━━ Selected text

Do you habit stack? I hadn’t heard the term habit stacking until this week. Turns out I am a veteran habit stacker. Who knew? The point of habit stacking is to link one habit to another so that your day logically flows from one habit to another. If you don’t make and assign a time to achieve something you want to do, especially something you are uncomfortable or not eager to do, chances are you won’t get to it. This seems particularly germane to New Year’s resolutions. They have a tendency to fall by the wayside after the first week or two of January.
Stacking Studio Time
I find time to work in my studio, because I stack my studio time in with other habits. I have a morning routine beginning with journaling, then breakfast, followed by my exercise du jour and then getting dressed for the day. Monday, Tuesday and Thursday, I head into my studio and basically spend the day working, other than a lunch break. When I end my studio day for dinner, I always know where I left off or what I will start on next. Yes, there has to be some flexibility. I am active volunteer, so often one or two of those days are interrupted by Zoom meetings, but I try to return where I left off prior to the meeting.

━━━━
━━ Source material

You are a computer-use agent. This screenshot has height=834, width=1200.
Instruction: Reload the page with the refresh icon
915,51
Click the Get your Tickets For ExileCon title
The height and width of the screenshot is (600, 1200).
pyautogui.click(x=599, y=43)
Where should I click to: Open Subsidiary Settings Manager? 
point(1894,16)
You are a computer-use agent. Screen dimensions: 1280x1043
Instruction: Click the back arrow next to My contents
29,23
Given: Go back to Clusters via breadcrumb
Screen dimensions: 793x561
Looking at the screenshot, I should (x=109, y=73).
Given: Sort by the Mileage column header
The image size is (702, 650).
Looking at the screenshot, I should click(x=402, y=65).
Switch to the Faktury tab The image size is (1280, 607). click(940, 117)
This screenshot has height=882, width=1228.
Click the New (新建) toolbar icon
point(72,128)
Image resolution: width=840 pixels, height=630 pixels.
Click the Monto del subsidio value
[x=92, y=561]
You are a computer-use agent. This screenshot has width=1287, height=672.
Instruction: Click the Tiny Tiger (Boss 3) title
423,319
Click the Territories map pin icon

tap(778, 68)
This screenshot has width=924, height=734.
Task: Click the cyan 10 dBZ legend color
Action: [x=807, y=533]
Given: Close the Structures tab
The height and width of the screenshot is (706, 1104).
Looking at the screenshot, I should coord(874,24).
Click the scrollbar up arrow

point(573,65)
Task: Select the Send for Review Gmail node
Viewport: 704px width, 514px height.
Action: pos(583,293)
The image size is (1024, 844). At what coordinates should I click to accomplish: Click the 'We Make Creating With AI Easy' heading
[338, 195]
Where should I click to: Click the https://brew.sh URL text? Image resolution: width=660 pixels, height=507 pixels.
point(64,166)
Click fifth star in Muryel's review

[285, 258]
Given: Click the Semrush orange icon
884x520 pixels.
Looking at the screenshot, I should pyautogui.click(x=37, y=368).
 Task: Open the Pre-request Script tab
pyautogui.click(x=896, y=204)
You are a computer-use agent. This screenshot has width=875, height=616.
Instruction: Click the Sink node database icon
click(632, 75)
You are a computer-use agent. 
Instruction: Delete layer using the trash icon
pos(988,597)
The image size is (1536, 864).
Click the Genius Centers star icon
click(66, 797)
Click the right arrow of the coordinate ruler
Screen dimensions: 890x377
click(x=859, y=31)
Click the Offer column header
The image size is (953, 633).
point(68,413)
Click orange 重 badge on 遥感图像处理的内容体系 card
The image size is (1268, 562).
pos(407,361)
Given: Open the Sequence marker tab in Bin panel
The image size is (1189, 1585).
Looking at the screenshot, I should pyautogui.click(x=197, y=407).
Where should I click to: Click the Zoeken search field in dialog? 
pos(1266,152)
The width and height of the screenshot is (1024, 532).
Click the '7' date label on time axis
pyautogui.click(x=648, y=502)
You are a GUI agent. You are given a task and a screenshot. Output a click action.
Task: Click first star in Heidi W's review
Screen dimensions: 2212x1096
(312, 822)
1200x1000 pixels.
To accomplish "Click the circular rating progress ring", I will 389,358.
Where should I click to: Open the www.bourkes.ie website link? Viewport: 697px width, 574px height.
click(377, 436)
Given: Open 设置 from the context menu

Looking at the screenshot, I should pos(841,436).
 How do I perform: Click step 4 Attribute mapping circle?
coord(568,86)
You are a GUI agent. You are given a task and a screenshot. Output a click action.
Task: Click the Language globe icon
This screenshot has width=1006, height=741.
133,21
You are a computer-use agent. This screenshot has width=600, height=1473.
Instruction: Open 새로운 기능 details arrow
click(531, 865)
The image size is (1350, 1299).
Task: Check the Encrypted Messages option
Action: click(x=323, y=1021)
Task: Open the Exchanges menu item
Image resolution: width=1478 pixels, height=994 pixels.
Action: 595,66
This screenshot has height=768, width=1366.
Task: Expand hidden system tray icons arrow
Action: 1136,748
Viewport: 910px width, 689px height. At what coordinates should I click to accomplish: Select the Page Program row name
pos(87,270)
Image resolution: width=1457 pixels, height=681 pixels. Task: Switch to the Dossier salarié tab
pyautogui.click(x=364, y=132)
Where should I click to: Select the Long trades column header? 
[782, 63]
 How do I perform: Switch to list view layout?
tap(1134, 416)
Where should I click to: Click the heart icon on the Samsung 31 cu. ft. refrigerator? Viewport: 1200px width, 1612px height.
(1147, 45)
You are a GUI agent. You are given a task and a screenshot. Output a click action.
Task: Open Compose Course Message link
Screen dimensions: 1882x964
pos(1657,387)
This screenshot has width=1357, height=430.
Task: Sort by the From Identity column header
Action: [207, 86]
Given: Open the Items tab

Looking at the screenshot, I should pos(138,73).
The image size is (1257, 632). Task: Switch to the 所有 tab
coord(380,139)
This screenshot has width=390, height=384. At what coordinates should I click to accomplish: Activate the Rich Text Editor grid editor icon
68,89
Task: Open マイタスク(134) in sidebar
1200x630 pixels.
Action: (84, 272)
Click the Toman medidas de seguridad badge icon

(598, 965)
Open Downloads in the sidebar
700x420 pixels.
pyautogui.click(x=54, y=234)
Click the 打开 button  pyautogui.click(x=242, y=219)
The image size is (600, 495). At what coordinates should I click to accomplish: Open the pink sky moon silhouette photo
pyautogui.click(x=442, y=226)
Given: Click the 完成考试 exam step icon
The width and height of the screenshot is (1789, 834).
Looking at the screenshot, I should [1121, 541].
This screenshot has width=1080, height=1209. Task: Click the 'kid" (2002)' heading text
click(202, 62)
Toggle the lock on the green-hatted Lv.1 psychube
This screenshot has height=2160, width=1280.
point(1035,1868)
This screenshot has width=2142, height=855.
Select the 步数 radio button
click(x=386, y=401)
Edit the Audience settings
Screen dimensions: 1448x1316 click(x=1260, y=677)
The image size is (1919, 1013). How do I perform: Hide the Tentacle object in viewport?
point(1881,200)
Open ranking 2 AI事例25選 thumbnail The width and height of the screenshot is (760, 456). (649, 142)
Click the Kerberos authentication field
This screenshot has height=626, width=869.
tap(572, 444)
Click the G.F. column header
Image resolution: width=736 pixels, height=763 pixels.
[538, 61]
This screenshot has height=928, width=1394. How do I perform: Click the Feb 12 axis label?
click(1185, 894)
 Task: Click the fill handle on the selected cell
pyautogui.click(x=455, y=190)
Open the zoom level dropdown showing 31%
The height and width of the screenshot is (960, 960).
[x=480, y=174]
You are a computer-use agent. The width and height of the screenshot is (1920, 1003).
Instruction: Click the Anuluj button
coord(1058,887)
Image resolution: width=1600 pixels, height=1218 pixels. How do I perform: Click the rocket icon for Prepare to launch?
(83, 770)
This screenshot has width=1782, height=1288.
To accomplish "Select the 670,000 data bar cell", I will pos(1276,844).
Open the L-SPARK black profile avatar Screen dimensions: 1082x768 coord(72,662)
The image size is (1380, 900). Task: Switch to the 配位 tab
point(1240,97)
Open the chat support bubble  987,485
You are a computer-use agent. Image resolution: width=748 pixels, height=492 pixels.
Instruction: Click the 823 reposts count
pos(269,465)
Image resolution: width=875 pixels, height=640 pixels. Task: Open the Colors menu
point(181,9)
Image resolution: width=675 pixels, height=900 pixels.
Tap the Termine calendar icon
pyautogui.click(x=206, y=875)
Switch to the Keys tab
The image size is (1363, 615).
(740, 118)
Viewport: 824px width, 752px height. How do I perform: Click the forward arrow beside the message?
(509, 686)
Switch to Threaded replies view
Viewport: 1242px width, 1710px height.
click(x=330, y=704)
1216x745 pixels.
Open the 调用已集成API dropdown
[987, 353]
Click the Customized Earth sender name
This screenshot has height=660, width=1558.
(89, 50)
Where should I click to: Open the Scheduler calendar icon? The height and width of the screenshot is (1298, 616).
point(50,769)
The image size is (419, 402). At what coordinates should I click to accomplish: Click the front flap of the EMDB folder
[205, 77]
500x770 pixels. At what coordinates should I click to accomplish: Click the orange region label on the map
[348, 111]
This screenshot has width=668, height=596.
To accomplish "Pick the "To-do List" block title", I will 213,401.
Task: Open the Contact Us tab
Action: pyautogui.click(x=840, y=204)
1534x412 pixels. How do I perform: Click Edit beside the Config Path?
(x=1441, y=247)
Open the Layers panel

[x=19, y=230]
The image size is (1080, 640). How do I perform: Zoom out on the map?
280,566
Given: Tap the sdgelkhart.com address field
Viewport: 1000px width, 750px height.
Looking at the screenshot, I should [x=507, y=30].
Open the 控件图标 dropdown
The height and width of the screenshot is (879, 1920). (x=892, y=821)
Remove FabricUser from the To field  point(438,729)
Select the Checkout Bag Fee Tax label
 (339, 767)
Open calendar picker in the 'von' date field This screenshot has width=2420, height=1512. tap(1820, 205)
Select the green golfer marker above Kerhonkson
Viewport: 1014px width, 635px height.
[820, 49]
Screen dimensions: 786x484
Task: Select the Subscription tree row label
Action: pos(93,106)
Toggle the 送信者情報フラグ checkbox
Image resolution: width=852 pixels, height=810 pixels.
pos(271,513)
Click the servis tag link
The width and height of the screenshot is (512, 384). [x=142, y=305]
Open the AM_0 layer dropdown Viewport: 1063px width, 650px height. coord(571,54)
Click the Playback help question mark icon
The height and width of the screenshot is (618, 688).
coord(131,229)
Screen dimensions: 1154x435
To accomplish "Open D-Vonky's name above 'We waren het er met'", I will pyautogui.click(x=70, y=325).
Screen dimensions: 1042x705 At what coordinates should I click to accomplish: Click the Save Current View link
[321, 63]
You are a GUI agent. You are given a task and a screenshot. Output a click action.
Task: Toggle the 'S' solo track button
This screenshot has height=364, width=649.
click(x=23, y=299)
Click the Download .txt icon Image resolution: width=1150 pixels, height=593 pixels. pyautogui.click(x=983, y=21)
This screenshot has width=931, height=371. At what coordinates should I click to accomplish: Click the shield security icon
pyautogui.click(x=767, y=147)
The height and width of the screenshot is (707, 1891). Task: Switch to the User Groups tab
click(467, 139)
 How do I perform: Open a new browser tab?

━━━━

§ **Exercise tasks**
• 1. In the text on habit stacking, on which days of the week does the writer work in the studio?
• 2. Continue the text on habit stacking from its final sentence, keeping its first-person voice.

§ **Activity answers**
• 1. Monday, Tuesday and Thursday.

• 2.
Problem Solving Habit
Another habit, although not technically falling under the umbrella of habit stacking, is working out the mechanics of the next phase of my art. This could be how to piece a block, developing the logic route for a quilting motif or what sewing technique to use. Once I’ve nailed down what works best for me, I can do that step (habit) until it is done before moving on to the next step (habit). In other words I cement the step in my mind and muscle memory. Hopefully, I get a little faster and more accurate with each repetition.
The quilting motif, although very simple, for Celestial Harmony, has proven to be technically diabolical. This is when I need to take a deep breath, step back and experiment. Precisely what I did this week. I discovered that marking the motif with a #2 pencil on Golden Threads Quilting Paper wasn’t going to work. Why? Because even though the paper tears away easily and the pencil line is removed with the paper in theory, it isn’t 100% removed. The problem is when the needle punctures the pencil line with each stitch, it brings a minuscule piece of that pencil line down into the punctured hole. Not a problem on mid value or darker fabrics, but quite visible on a pale fabric with an equally pale blue thread.
The motif had to be marked for me to execute it. How could I achieve this without the marking detracting from the work? Time to experiment off quilt. If you look at the image above reading RIGHT to LEFT I tried:
- Washing the marking (didn’t remove the pencil and the fabric on the back side bled through).
- Stitching over the motif multiple times. I didn’t like the look and could still see some pencil marks.
- Then I switched marking pencils. If I was going to “see” the pencil, what if I used a less jarring pencil. I selected a light blue soft lead pencil. Good enough.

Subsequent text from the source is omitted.